- WHAT TO DO
Would you repeat all the lines below, exactly as they stand?

- Dataset items
-----

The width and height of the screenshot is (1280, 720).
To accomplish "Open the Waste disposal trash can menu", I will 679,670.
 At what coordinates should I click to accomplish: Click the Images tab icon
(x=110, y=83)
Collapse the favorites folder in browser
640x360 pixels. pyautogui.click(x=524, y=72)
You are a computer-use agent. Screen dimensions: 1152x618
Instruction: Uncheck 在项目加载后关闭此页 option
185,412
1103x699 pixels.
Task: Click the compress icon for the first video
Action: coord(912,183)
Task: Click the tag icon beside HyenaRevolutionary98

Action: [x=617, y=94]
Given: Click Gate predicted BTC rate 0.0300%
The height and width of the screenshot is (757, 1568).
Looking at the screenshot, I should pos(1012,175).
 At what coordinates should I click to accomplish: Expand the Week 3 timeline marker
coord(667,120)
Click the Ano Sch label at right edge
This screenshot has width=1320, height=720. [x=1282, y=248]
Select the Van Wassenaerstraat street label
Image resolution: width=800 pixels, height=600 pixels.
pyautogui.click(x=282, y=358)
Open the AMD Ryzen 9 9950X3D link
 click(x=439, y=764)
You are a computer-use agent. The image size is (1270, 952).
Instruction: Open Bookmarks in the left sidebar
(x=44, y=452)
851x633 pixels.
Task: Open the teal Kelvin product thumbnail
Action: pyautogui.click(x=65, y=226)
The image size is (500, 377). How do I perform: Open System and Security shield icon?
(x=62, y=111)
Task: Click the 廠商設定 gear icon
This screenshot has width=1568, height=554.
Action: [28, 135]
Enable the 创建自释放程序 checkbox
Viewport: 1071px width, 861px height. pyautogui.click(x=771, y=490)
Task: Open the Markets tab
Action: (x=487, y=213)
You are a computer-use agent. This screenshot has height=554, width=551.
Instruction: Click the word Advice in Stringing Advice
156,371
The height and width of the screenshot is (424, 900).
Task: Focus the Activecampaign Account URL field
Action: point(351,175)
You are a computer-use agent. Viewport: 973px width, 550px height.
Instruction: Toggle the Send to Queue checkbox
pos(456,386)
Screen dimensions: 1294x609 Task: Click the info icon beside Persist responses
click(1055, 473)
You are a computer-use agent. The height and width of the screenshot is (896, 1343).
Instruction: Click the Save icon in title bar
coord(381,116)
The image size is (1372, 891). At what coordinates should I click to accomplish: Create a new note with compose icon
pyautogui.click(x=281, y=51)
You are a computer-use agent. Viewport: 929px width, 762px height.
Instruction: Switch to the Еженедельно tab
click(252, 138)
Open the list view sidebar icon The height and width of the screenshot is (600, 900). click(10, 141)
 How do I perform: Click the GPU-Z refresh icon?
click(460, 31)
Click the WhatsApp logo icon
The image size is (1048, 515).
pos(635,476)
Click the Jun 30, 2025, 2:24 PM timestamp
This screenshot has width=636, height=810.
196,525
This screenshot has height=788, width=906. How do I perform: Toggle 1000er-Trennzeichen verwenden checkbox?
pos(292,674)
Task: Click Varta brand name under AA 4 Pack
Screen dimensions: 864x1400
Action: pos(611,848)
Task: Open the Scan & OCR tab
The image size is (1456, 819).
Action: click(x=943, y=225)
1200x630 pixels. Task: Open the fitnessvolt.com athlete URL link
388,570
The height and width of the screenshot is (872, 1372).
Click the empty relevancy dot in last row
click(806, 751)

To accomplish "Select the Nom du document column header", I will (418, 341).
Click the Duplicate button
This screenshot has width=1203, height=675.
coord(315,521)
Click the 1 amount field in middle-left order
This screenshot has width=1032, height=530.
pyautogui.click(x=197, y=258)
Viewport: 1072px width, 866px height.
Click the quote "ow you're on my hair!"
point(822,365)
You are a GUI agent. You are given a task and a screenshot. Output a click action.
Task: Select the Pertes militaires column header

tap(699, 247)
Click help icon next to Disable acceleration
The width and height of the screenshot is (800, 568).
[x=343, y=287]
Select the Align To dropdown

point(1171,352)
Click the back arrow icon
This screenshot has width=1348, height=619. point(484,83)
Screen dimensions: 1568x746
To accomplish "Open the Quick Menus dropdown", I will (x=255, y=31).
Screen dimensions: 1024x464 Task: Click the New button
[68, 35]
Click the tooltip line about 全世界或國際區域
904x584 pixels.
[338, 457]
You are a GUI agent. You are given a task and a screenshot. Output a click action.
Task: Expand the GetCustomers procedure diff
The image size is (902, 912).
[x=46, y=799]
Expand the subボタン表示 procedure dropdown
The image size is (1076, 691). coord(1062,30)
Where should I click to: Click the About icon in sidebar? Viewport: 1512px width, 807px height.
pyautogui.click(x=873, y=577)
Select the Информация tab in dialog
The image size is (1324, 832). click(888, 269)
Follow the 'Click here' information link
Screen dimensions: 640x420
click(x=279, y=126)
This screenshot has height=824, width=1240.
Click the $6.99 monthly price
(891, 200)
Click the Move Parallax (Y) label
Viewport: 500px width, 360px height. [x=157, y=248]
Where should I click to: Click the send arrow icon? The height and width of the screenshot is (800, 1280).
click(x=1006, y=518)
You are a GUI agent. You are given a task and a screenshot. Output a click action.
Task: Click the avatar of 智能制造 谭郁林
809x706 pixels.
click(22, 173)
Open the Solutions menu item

-----

- ANSWER SECTION
The width and height of the screenshot is (1280, 720).
To accomplish "Open the Waste disposal trash can menu", I will 679,670.
 At what coordinates should I click to accomplish: Click the Images tab icon
(x=110, y=83)
Collapse the favorites folder in browser
640x360 pixels. pyautogui.click(x=524, y=72)
You are a computer-use agent. Screen dimensions: 1152x618
Instruction: Uncheck 在项目加载后关闭此页 option
185,412
1103x699 pixels.
Task: Click the compress icon for the first video
Action: coord(912,183)
Task: Click the tag icon beside HyenaRevolutionary98

Action: [x=617, y=94]
Given: Click Gate predicted BTC rate 0.0300%
The height and width of the screenshot is (757, 1568).
Looking at the screenshot, I should pos(1012,175).
 At what coordinates should I click to accomplish: Expand the Week 3 timeline marker
coord(667,120)
Click the Ano Sch label at right edge
This screenshot has width=1320, height=720. [x=1282, y=248]
Select the Van Wassenaerstraat street label
Image resolution: width=800 pixels, height=600 pixels.
pyautogui.click(x=282, y=358)
Open the AMD Ryzen 9 9950X3D link
 click(x=439, y=764)
You are a computer-use agent. The image size is (1270, 952).
Instruction: Open Bookmarks in the left sidebar
(x=44, y=452)
851x633 pixels.
Task: Open the teal Kelvin product thumbnail
Action: pyautogui.click(x=65, y=226)
The image size is (500, 377). How do I perform: Open System and Security shield icon?
(x=62, y=111)
Task: Click the 廠商設定 gear icon
This screenshot has width=1568, height=554.
Action: [28, 135]
Enable the 创建自释放程序 checkbox
Viewport: 1071px width, 861px height. pyautogui.click(x=771, y=490)
Task: Open the Markets tab
Action: (x=487, y=213)
You are a computer-use agent. This screenshot has height=554, width=551.
Instruction: Click the word Advice in Stringing Advice
156,371
The height and width of the screenshot is (424, 900).
Task: Focus the Activecampaign Account URL field
Action: point(351,175)
You are a computer-use agent. Viewport: 973px width, 550px height.
Instruction: Toggle the Send to Queue checkbox
pos(456,386)
Screen dimensions: 1294x609 Task: Click the info icon beside Persist responses
click(1055, 473)
You are a computer-use agent. The height and width of the screenshot is (896, 1343).
Instruction: Click the Save icon in title bar
coord(381,116)
The image size is (1372, 891). At what coordinates should I click to accomplish: Create a new note with compose icon
pyautogui.click(x=281, y=51)
You are a computer-use agent. Viewport: 929px width, 762px height.
Instruction: Switch to the Еженедельно tab
click(252, 138)
Open the list view sidebar icon The height and width of the screenshot is (600, 900). click(10, 141)
 How do I perform: Click the GPU-Z refresh icon?
click(460, 31)
Click the WhatsApp logo icon
The image size is (1048, 515).
pos(635,476)
Click the Jun 30, 2025, 2:24 PM timestamp
This screenshot has width=636, height=810.
196,525
This screenshot has height=788, width=906. How do I perform: Toggle 1000er-Trennzeichen verwenden checkbox?
pos(292,674)
Task: Click Varta brand name under AA 4 Pack
Screen dimensions: 864x1400
Action: pos(611,848)
Task: Open the Scan & OCR tab
The image size is (1456, 819).
Action: click(x=943, y=225)
1200x630 pixels. Task: Open the fitnessvolt.com athlete URL link
388,570
The height and width of the screenshot is (872, 1372).
Click the empty relevancy dot in last row
click(806, 751)

To accomplish "Select the Nom du document column header", I will (418, 341).
Click the Duplicate button
This screenshot has width=1203, height=675.
coord(315,521)
Click the 1 amount field in middle-left order
This screenshot has width=1032, height=530.
pyautogui.click(x=197, y=258)
Viewport: 1072px width, 866px height.
Click the quote "ow you're on my hair!"
point(822,365)
You are a GUI agent. You are given a task and a screenshot. Output a click action.
Task: Select the Pertes militaires column header

tap(699, 247)
Click help icon next to Disable acceleration
The width and height of the screenshot is (800, 568).
[x=343, y=287]
Select the Align To dropdown

point(1171,352)
Click the back arrow icon
This screenshot has width=1348, height=619. point(484,83)
Screen dimensions: 1568x746
To accomplish "Open the Quick Menus dropdown", I will (x=255, y=31).
Screen dimensions: 1024x464 Task: Click the New button
[68, 35]
Click the tooltip line about 全世界或國際區域
904x584 pixels.
[338, 457]
You are a GUI agent. You are given a task and a screenshot. Output a click action.
Task: Expand the GetCustomers procedure diff
The image size is (902, 912).
[x=46, y=799]
Expand the subボタン表示 procedure dropdown
The image size is (1076, 691). coord(1062,30)
Where should I click to: Click the About icon in sidebar? Viewport: 1512px width, 807px height.
pyautogui.click(x=873, y=577)
Select the Информация tab in dialog
The image size is (1324, 832). click(888, 269)
Follow the 'Click here' information link
Screen dimensions: 640x420
click(x=279, y=126)
This screenshot has height=824, width=1240.
Click the $6.99 monthly price
(891, 200)
Click the Move Parallax (Y) label
Viewport: 500px width, 360px height. [x=157, y=248]
Where should I click to: Click the send arrow icon? The height and width of the screenshot is (800, 1280).
click(x=1006, y=518)
You are a GUI agent. You are given a task and a screenshot. Output a click action.
Task: Click the avatar of 智能制造 谭郁林
809x706 pixels.
click(22, 173)
Open the Solutions menu item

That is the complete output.